Dlaczego nikt nie przytuli Magdaleny Tulli?


Miłością z pewnością otoczyć należy Magdalenę Tulli, która jak nikt inny oczekuje czułych gestów zrozumienia. Każdy wywiad z nią, niezależnie od tego czy prasowy, czy telewizyjny, pełen jest żalu do całego świata, który nie potrafi „właściwie” (sic!) pojąć źródeł i znaczenia jej twórczości. Więcej nawet: z ostatniego nekrologu jej autorstwa, napisanego po śmierci Jana Błońskiego, znów zapamiętałem jedynie gorzki topos niezrozumienia – umarł jeden z ostatnich, którzy mądrze odczytywali jej teksty. Zaprawdę przedziwną postacią jest Tulli Magdalena, autorka Skazy oraz (tu dreszczyk emocji) nieznanych tekstów pisanych pod pseudonimem, których istnienie zdradziła w ostatnim wywiadzie Mirosławowi Śmigielskiemu (Chłód i gorączka. Rozmowa z Magdaleną Tulli). Autorka Snów i kamieni po raz kolejny nie przekroczyła granic swojej publicznej tożsamości: jest nieustannie zdziwiona, zaskoczona, a nawet zszokowana pomysłami interpretacyjnymi krytyków (dostało się też prowadzącemu z nią wywiad Śmigielskiemu).
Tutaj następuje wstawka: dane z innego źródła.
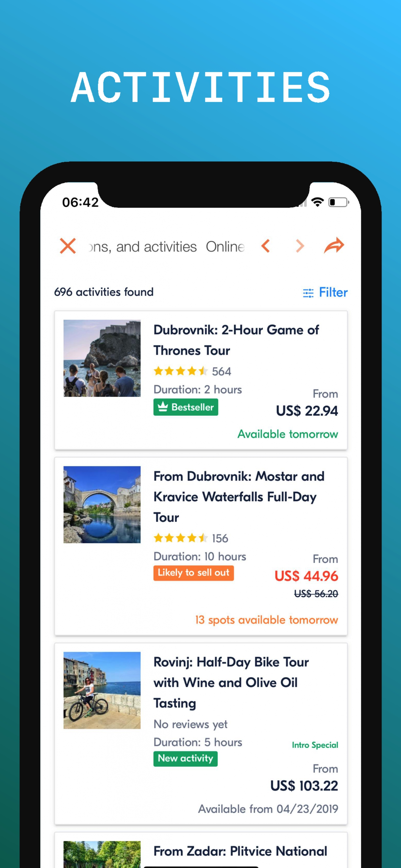Open the Filter options
401x868 pixels.
tap(325, 292)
Tulli pisze o okrucieństwie i pogardzie, a wszyscy widzą w tym tylko ironiczne podważanie fabuły, kolejny wariant literatury wyczerpania. Tulli jest osobista i intymna, a świat czyta jej książki jak pastisz. I wreszcie: Tulli jest głęboko smutna, a redaktor naczelny śmie z nią rozmawiać o „literackiej zabawie”. Dlatego autorka Trybów najchętniej mówi o łzach: „Mam łzy w oczach, kiedy muszę z jakiegoś powodu przejrzeć tekst”. I dalej: „Gdybym musiała się zajmować łatkami, jakie mi przyszyto, pewnie zapłakałabym się na śmierć”.
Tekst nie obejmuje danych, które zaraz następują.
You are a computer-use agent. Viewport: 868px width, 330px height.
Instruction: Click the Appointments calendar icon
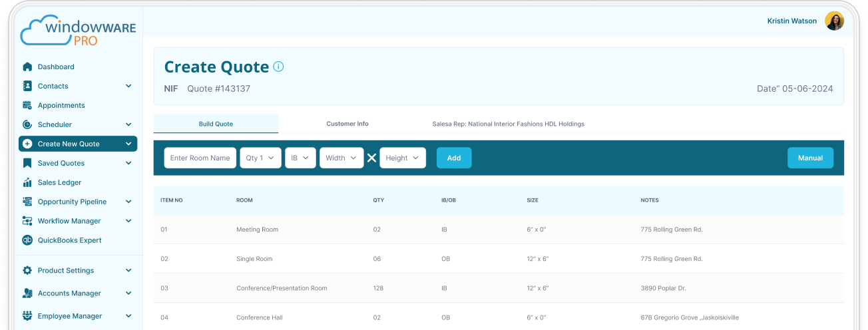27,105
Próby przejścia do wymiaru niezaangażowanej emocjonalnie rozmowy często kończą się stwierdzeniem: „to są sprawy teoretycznoliterackie, ja się na tym za dobrze nie znam”. A jednak również Magdalena Tulli z własnej woli chętnie korzysta z owej tajemnej wiedzy teoretycznoliterackiej, próbując prawidłowo ustawić głos krytyki, jak choćby wtedy, gdy powiada: „publiczność wciąż jeszcze przyzwyczajona jest do narratorów tradycyjnych. Ale świat jest już w innym miejscu, przetoczył się przez niego dwudziesty wiek, ciągnie się za nami ta przeszłość i nie da się pisać dalej w sposób niewinny”. Albo też, gdy retorycznie zapytuje: „Proszę powiedzieć mi, jak to jest: czy trzymanie się typowych konwencji nie podnosi najlepiej atrakcyjności tekstu? Z drugiej strony – nie każdy tekst może się w tych typowych konwencjach utrzymać”. I tak się dalej toczy ta rozmowa, przez łzy i konwencje, depresję i tradycyjną narrację, a ja wciąż nie mogę się nadziwić tej naiwnej, żelaznej konsekwencji Magdaleny Tulli, która, wydając na świat kolejne powieści, za każdym razem mówi o bólu, jaki sprawiają jej „profesjonalne” odczytania tych książek. A przecież przez sam fakt napisania powieści Tulli nie stała się właścicielką języka, z którego utkana jest misterna narracja jej prozy. Może zatem przydałaby się autorce W czerwieni jakaś literacka forma buddyjskiej praktyki Poła – doświadczenie świadomej śmierci autora jako instancji władającej sensem dzieła sztuki? Być może.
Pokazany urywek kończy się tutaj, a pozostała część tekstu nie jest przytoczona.